We then spent some time in the practice studio, where Mobéy introduced us to their various recording gadgets, guitars, drums, keyboards and all manner of sound makers. They then performed some songs for us – one a new piece they play on a drum used in their Bomba practice, a traditional Puerto Rican musical form Mobéy is learning. Another a piece on acoustic guitar, a poignant track in memory of a friend, Mobéy’s voice resonating in melancholy and personal journey. Beautiful. And then we talked about the technicalities of recording in a home studio, building tracks, adapting to available equipment and what their performance has involved of late. Mobéy showed us some video of a live performance of his experimental band, Dendarry Bakery, which involves elements of their LIFT project, with musicians interpreting the visual scores. The performances are wild, costumed, with each performer at their energetic peak, much like a bop jazz band turned on its head.

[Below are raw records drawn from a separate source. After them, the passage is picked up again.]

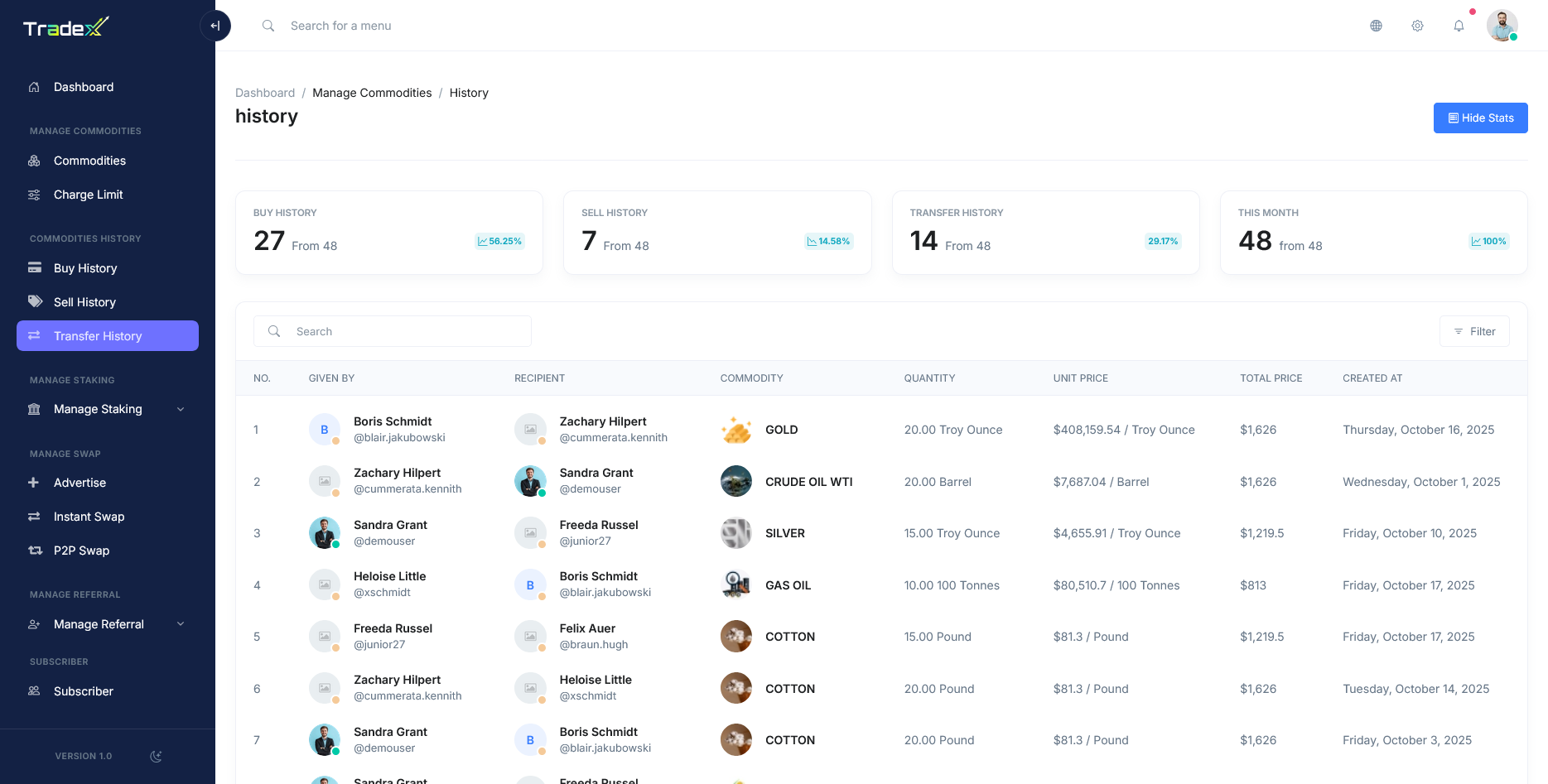Click the GOLD commodity icon
1548x784 pixels.
coord(735,430)
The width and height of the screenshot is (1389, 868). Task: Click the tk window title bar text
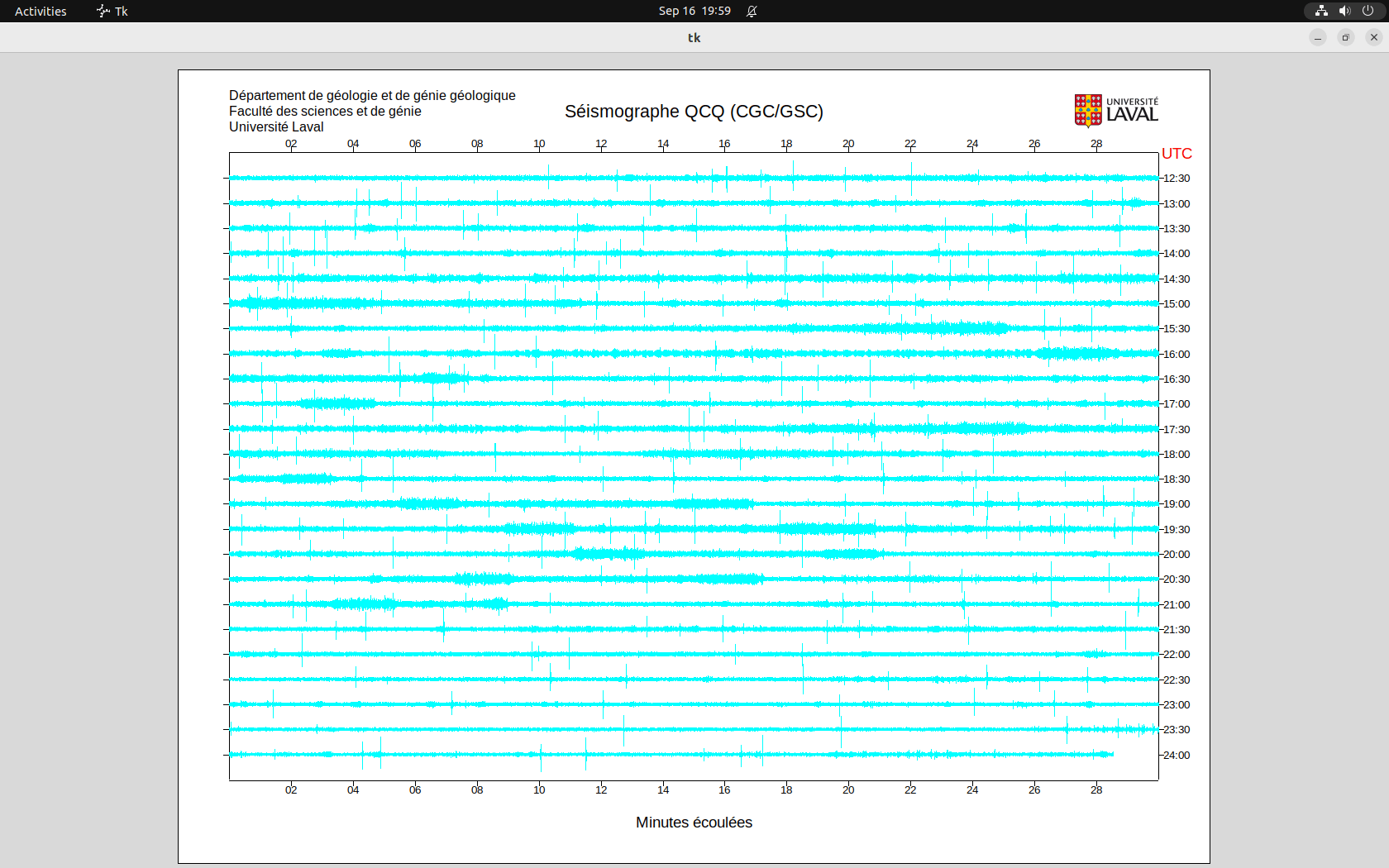point(694,37)
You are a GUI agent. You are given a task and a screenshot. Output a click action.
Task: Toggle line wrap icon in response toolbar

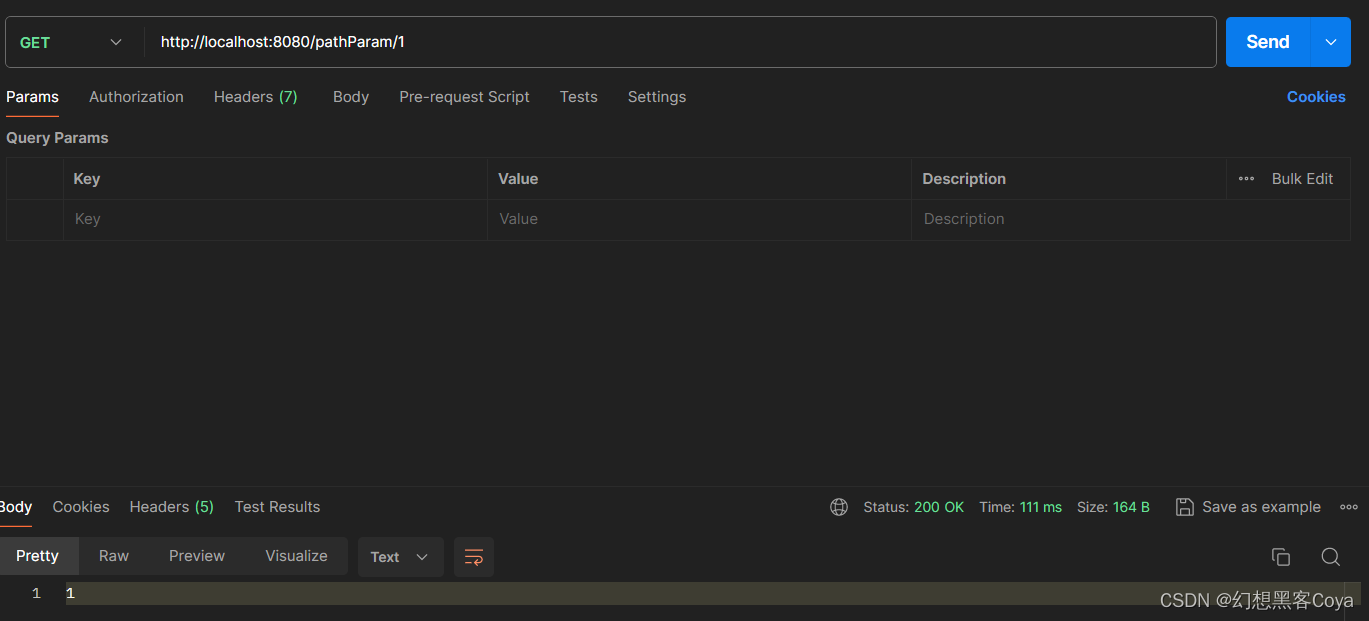pyautogui.click(x=474, y=557)
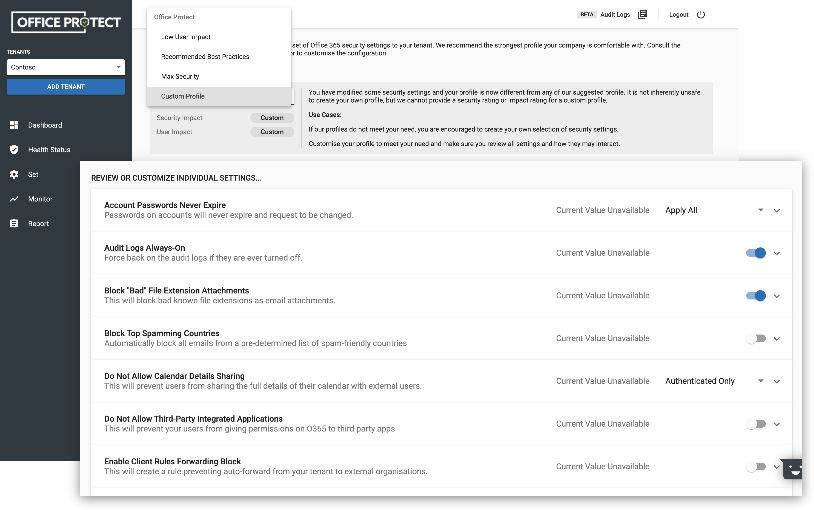
Task: Disable the Audit Logs Always-On toggle
Action: click(x=756, y=253)
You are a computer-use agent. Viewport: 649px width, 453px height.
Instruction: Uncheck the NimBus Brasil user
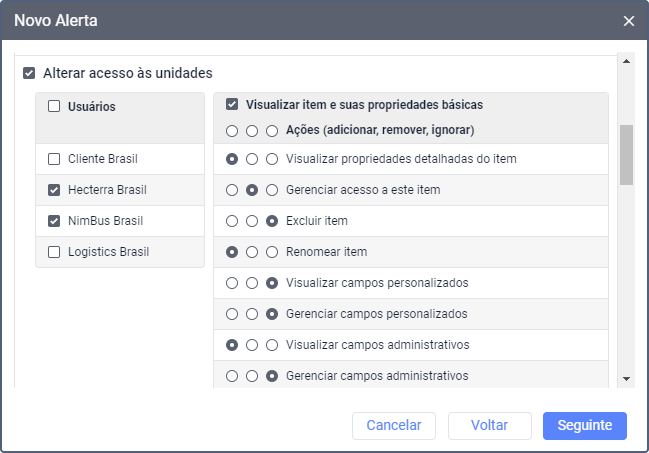[x=54, y=221]
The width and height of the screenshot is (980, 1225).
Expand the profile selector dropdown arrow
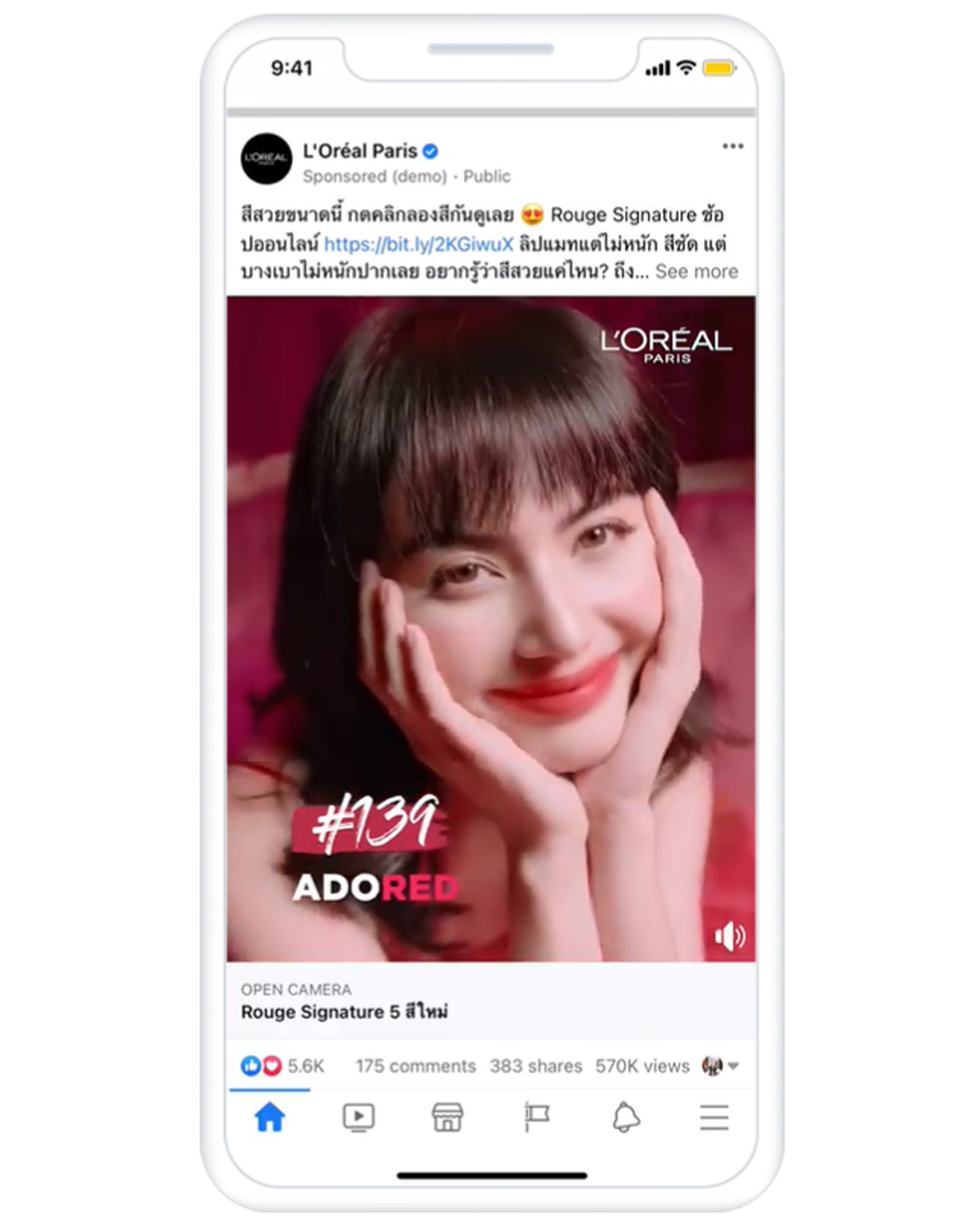(x=733, y=1066)
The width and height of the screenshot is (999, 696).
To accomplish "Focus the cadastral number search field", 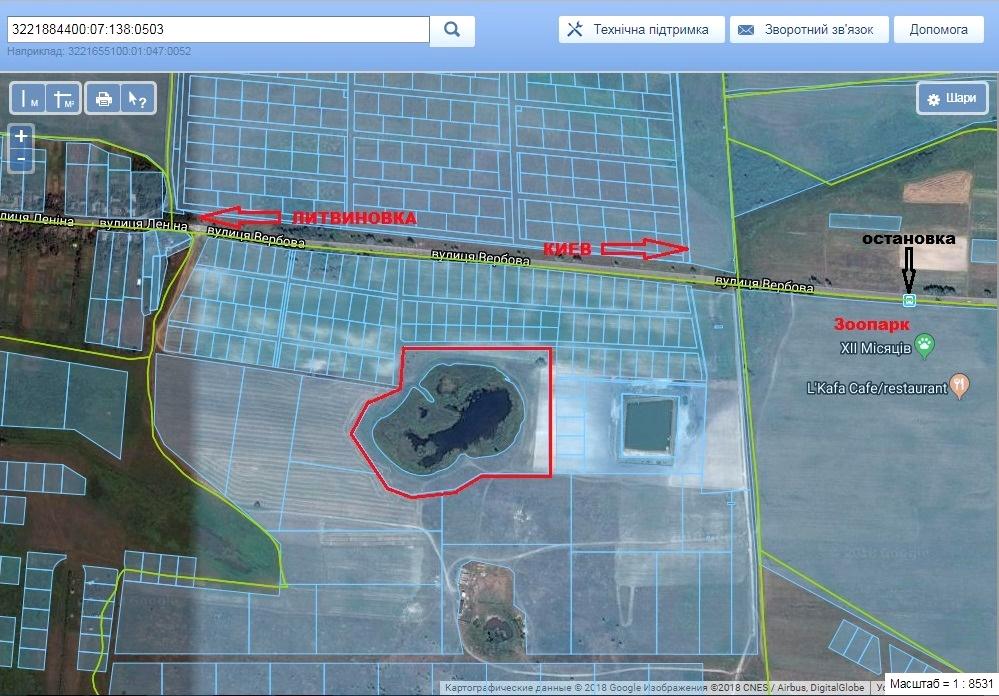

Our visits like this with artist awardees cannot be understated. They allow for each of us to contemplate our shared work in the field and to consider the place of Native artists in the broader community. In a longer view, the visits develop a more familial bond between the artists and NACF, setting the course for continued relations over the span of our respective trajectories.

Written documentation provided by Reuben Roqueñi and photography by Robert Franklin.